[Dataset excerpt]

==================================================

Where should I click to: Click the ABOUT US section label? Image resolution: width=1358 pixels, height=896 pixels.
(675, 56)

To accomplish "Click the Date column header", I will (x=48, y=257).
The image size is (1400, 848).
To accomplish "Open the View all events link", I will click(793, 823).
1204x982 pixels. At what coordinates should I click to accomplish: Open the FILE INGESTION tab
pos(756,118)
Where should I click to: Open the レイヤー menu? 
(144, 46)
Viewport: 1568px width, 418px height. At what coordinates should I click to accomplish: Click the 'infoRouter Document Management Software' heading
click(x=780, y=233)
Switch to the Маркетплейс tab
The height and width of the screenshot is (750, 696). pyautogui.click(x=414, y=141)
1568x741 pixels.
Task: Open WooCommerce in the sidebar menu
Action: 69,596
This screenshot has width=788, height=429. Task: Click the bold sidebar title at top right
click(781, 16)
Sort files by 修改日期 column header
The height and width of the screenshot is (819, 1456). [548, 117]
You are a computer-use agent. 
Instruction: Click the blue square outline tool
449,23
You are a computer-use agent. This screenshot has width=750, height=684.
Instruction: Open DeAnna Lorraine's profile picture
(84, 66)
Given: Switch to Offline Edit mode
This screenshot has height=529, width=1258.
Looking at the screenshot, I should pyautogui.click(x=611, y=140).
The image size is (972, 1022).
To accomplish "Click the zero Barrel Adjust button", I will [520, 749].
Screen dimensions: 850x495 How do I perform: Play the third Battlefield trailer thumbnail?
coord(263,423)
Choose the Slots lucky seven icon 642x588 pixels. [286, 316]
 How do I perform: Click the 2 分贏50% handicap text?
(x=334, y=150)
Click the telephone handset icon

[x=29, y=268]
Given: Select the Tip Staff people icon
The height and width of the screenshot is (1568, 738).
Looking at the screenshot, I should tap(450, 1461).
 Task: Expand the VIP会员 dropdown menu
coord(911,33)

==================================================

== GIVEN PROBLEM ==
Copy every line above character for character, with nothing changed.

== RESULT BELOW ==
Where should I click to: Click the ABOUT US section label? Image resolution: width=1358 pixels, height=896 pixels.
(675, 56)

To accomplish "Click the Date column header", I will (x=48, y=257).
The image size is (1400, 848).
To accomplish "Open the View all events link", I will click(793, 823).
1204x982 pixels. At what coordinates should I click to accomplish: Open the FILE INGESTION tab
pos(756,118)
Where should I click to: Open the レイヤー menu? 
(144, 46)
Viewport: 1568px width, 418px height. At what coordinates should I click to accomplish: Click the 'infoRouter Document Management Software' heading
click(x=780, y=233)
Switch to the Маркетплейс tab
The height and width of the screenshot is (750, 696). pyautogui.click(x=414, y=141)
1568x741 pixels.
Task: Open WooCommerce in the sidebar menu
Action: 69,596
This screenshot has width=788, height=429. Task: Click the bold sidebar title at top right
click(781, 16)
Sort files by 修改日期 column header
The height and width of the screenshot is (819, 1456). [548, 117]
You are a computer-use agent. 
Instruction: Click the blue square outline tool
449,23
You are a computer-use agent. This screenshot has width=750, height=684.
Instruction: Open DeAnna Lorraine's profile picture
(84, 66)
Given: Switch to Offline Edit mode
This screenshot has height=529, width=1258.
Looking at the screenshot, I should pyautogui.click(x=611, y=140).
The image size is (972, 1022).
To accomplish "Click the zero Barrel Adjust button", I will [520, 749].
Screen dimensions: 850x495 How do I perform: Play the third Battlefield trailer thumbnail?
coord(263,423)
Choose the Slots lucky seven icon 642x588 pixels. [286, 316]
 How do I perform: Click the 2 分贏50% handicap text?
(x=334, y=150)
Click the telephone handset icon

[x=29, y=268]
Given: Select the Tip Staff people icon
The height and width of the screenshot is (1568, 738).
Looking at the screenshot, I should tap(450, 1461).
 Task: Expand the VIP会员 dropdown menu
coord(911,33)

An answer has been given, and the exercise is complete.